The movement of food in phloem takes place by utilizing energy and this energy is obtained from ATP.Food is stored in plants in the form of sucrose but sucrose is a heavy molecule and can’t be transported so it is broken down into simple molecules called glucose. The transportation of food is achieved in plants via the phloem with the help of ATP by decreasing the water concentration in the required part of the plant. As a result, water enters the cell by the process of diffusion.As the cellular content increases, the pressure increases on the cell wall . Food is pushed into other cells where the pressure is low because of the increased pressure. In this way, the Phloem helps to transport food from the area of high concentration to low concentration.This allows the phloem to transport food according to the needs of the plant.

Q19 ) Describe the structure and functioning of nephrons.



NCERT Solutions for Class 10 Science Chapter 6 Life Processes


Answer :

Structure of nephron :
Each nephron is composed of two parts. First one is called Bowman’s capsule.The Bowman’s capsule is a cup-shaped bag at its upper end which contains a bundle of blood capillaries which is called glomerulus. Glomerulus has two parts in which one part is attached to Renal Artery responsible for bringing in the dirty blood(Containing Urea) while the other end comes out of Bowman's Capsule containing the clean blood.

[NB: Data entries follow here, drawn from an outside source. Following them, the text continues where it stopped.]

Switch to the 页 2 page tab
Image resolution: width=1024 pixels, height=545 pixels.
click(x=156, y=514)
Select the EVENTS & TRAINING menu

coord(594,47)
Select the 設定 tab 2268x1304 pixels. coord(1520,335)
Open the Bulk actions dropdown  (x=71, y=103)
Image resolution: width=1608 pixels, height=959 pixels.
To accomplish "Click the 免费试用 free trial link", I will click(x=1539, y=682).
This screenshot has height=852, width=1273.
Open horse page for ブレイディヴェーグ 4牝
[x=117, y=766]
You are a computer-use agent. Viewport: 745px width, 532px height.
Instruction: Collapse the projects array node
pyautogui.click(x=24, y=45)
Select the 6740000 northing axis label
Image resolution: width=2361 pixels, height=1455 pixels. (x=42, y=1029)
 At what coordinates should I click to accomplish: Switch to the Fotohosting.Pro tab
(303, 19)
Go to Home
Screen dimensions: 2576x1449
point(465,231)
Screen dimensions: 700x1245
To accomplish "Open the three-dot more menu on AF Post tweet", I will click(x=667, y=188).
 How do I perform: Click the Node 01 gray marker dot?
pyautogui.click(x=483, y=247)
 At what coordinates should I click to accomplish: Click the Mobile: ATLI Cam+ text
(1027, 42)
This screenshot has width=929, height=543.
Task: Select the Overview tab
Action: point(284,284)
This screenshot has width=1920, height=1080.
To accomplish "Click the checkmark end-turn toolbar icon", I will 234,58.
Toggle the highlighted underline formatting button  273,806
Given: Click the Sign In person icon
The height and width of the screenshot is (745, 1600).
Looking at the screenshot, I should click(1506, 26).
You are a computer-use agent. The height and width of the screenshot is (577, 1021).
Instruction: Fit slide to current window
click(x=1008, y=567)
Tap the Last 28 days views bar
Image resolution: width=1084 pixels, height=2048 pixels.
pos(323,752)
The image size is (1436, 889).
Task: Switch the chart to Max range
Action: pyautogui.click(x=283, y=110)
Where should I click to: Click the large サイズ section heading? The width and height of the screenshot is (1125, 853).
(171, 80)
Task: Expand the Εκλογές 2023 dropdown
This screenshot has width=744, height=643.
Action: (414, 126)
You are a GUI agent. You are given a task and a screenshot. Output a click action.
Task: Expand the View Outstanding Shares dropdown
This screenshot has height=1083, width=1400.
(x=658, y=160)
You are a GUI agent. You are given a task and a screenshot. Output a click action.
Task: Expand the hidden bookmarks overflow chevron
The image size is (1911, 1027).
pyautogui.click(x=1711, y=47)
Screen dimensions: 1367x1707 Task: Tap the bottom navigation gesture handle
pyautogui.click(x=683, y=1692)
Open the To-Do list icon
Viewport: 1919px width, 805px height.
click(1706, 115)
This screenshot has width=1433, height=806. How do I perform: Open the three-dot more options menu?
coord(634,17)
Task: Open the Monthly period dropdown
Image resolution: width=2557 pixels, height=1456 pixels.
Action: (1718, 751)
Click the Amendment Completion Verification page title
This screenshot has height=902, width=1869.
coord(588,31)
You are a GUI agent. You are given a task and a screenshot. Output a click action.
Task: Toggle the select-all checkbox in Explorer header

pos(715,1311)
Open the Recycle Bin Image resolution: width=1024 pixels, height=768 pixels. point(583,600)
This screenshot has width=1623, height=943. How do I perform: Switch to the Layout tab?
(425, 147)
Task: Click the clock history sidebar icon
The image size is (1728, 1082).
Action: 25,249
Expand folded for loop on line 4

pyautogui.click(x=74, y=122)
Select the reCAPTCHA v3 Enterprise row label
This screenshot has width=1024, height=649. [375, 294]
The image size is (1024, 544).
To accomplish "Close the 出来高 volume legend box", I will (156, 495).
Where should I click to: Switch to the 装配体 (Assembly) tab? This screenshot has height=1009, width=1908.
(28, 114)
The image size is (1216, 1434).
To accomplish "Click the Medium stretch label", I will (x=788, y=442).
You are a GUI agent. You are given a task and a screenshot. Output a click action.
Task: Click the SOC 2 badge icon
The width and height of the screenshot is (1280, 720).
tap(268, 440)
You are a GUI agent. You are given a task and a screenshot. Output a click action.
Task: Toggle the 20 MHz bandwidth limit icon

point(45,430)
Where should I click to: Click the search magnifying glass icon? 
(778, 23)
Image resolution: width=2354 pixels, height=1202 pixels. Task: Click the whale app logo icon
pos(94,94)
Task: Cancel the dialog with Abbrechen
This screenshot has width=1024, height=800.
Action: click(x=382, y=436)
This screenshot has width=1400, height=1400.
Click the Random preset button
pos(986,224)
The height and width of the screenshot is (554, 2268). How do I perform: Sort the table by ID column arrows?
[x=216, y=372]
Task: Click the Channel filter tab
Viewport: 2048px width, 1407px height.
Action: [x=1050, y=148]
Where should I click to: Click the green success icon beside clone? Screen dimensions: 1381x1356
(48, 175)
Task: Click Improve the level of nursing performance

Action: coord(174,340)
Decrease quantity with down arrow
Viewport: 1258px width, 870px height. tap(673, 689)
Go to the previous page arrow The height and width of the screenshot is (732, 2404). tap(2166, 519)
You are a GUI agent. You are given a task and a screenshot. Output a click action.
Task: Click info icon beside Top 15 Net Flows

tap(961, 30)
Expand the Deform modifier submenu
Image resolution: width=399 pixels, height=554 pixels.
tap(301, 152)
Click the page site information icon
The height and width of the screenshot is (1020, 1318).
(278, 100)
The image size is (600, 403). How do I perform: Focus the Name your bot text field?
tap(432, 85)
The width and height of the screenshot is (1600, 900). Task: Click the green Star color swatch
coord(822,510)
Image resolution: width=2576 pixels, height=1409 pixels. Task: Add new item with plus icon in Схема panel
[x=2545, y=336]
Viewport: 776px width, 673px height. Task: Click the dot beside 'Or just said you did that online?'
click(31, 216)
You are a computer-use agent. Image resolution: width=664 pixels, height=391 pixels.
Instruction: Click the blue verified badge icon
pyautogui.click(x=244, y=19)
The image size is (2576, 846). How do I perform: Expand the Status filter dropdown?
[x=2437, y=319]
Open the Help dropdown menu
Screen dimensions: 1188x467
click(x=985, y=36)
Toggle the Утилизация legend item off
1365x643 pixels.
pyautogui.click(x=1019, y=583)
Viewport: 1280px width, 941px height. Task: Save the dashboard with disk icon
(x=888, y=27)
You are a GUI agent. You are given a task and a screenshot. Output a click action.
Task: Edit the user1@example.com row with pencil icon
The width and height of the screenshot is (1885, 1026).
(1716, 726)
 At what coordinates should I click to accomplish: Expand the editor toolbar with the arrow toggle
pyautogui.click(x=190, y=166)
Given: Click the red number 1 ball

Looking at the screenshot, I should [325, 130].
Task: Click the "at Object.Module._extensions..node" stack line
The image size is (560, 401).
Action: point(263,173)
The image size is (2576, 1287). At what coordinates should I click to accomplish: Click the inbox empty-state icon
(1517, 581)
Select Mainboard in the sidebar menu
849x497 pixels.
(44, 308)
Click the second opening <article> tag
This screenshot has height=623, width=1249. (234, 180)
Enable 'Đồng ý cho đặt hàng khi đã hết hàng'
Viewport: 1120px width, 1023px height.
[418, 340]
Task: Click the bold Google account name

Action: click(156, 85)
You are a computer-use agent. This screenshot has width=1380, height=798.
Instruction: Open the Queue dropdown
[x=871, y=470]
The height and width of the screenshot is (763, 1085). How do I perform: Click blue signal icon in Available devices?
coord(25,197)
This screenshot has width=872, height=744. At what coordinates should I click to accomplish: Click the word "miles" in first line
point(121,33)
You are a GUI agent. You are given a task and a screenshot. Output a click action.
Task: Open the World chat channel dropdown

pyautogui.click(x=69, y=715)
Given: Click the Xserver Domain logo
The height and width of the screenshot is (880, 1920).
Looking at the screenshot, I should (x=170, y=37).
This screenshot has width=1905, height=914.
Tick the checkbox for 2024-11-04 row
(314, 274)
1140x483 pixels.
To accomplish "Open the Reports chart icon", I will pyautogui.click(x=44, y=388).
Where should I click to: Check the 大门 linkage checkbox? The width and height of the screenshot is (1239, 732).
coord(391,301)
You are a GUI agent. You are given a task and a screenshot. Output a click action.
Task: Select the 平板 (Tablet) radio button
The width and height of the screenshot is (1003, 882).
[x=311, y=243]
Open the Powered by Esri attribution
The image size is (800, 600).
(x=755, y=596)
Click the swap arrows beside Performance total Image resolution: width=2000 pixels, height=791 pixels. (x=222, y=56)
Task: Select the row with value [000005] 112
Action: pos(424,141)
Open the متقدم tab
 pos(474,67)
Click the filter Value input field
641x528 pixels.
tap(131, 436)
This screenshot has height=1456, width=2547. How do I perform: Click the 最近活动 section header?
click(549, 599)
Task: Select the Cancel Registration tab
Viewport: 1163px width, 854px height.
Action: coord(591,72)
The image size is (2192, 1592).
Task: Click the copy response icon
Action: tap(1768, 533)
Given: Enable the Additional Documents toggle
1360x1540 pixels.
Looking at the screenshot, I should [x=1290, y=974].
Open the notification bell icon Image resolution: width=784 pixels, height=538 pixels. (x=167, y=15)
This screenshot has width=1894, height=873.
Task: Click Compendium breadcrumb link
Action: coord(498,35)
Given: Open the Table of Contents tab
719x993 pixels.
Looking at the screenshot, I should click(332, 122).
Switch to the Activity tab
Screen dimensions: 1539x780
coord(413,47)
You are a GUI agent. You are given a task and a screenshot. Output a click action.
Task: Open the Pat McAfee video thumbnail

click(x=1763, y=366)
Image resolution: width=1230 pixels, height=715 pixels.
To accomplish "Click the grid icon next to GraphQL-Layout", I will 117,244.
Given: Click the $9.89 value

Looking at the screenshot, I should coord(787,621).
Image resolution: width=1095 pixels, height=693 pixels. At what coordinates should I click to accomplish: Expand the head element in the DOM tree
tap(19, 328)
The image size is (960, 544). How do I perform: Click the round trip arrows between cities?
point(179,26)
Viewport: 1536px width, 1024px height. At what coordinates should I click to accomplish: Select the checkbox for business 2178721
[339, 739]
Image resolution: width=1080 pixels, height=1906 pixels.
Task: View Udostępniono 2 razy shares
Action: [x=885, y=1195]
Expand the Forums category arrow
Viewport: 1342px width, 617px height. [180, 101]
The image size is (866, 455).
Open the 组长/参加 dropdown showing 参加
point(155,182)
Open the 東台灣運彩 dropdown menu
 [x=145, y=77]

The other part of the nephron is coiled where the substances which are required by the body like sugar (glucose), amino acid, ions and excess water are reabsorbed. The substance remaining in the nephron is mainly urine ,which contains dissolved nitrogenous waste like urea and uric acid, excess salts and water.

Functions of nephron :

  • Filtration of blood takes place in Bowman’s capsule from the capillaries of glomerulus.
  • Re-absorption : As the filtrate flows along the tubule, useful substances are selectively reabsorbed into the blood by capillaries surrounding the nephron tubule.These substances include glucose, amino acids, salts and water.
  • Urine : Urine is remained after reabsorption which contains dissolved nitrogenous waste like urea and uric acid, excess salts and water. Urine is collected from nephrons to carry it to the ureter from where it passes into the urinary bladder.

Q20 ) What are the methods used by plants to get rid of excretory products?



NCERT Solutions for Class 10 Science Chapter 6 Life Processes


Answer :

(i) The plants get rid of Gaseous products or moisture through stomata in leaves and lenticels in stems.
(ii) Shedding off leaves, peeling off bark and felling off fruits is the way in which the plants get rid of stored solid and liquid waste. Plants also excrete some waste substances into the soil around them.

(iii) The plants get rid of other wastes by secreting them in the form of gums and resins stored on barks are eliminated by peeling of the bark.

Q21 ) How is the amount of urine produced regulated?



NCERT Solutions for Class 10 Science Chapter 6 Life Processes


Answer :

The amount of urine is regulated by the kidney. It depends on the following factors:
(i) Quantity of water : When water is excess in the body tissues,the quantity of dilute urine excreted out is high. When water is less in quantity in the body tissues, a small quantity of concentrate urine is excreted.

(ii) Quantity of dissolved wastes : When there is more quantity of dissolved wastes in the body, especially nitrogenous wastes, like urea and uric acid and salts , more quantity of water is required to excrete them. Therefore, the amount of urine produced increases.

(iii) Urine produced also depends on the following factors like hormones(Anti-diuretic hormone (ADH)) and habitat of an entity.